Utah auditor reviewing 5 trans bathroom ban complaints after receiving over 12,000 hoax reports

The announcement comes after a weekslong feud over the new law between Auditor John Dougall and Republican lawmakers, who he called ‘invasive and overly agressive.’

(Trent Nelson | The Salt Lake Tribune) Activists in support of transgender rights hold a sit-in in front of a bathroom at the Utah Capitol in Salt Lake City on Thursday, Feb. 22, 2024.

After three weeks of sifting through more than 12,000 bogus complaints to a trans bathroom ban violation report form, the Utah auditor’s office will review five, it said in a news release Wednesday.

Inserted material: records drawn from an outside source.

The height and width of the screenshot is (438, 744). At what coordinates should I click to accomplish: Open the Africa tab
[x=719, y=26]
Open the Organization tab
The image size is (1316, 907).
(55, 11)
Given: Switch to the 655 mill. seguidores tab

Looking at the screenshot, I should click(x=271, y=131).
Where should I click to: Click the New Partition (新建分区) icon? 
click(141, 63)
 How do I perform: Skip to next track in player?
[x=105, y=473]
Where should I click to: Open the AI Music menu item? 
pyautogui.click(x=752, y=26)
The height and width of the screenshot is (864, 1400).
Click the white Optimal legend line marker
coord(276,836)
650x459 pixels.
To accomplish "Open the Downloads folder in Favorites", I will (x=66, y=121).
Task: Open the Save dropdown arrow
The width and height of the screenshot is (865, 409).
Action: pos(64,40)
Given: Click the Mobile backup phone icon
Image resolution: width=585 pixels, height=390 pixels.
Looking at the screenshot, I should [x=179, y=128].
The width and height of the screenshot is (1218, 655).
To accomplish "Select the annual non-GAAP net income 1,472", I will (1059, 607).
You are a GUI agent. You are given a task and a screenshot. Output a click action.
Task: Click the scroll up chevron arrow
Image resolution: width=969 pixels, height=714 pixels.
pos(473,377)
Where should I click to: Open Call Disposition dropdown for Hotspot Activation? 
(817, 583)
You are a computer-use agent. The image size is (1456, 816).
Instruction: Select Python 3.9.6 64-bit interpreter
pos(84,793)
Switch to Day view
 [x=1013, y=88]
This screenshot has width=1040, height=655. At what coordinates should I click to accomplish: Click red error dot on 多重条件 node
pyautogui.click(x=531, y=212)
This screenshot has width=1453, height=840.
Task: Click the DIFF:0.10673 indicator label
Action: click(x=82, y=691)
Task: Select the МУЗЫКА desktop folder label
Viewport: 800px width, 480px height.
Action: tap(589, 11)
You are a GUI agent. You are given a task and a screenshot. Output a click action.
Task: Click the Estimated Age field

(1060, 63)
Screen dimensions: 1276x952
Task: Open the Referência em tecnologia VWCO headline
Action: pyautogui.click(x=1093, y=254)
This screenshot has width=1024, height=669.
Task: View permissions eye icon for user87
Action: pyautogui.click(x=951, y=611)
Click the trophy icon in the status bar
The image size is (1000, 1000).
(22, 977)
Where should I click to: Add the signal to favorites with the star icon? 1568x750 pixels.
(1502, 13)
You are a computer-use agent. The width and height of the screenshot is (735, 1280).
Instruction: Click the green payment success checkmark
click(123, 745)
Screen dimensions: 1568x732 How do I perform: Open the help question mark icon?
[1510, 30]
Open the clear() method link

A spokesperson for Utah Auditor John Dougall told The Salt Lake Tribune that his office is not able to share information about the nature of the complaints and what government entities are involved until it finishes an initial review and possible investigation. They noted that because “this is our first time reviewing these types of complaints,” the office does not have a timeline for when that might be completed.

“While none of those five complaints detail a clear allegation of a violation of Statute, each complaint might reflect a good-faith effort to attempt to make plausible allegation of a government entity’s violation of Statute,” Dougall wrote in a statement. “We will review these five complaints to determine whether the allegations require further investigation, as required by the legislature’s mandate codified in Statute.”

Morgan Republican Rep. Kera Birkeland’s “Sex-based Designations for Privacy, Anti-bullying and Women’s Opportunities,” or HB257, passed in January during the first two weeks of this year’s legislative session.

It changes the legal definitions of “female” and “male” to categorize Utahns by the reproductive organs of their birth, and restricts which bathrooms and locker rooms trans people can use in government-owned buildings. It also mandates that Dougall’s office “establish a process to receive and investigate alleged violations of this chapter by a government entity.”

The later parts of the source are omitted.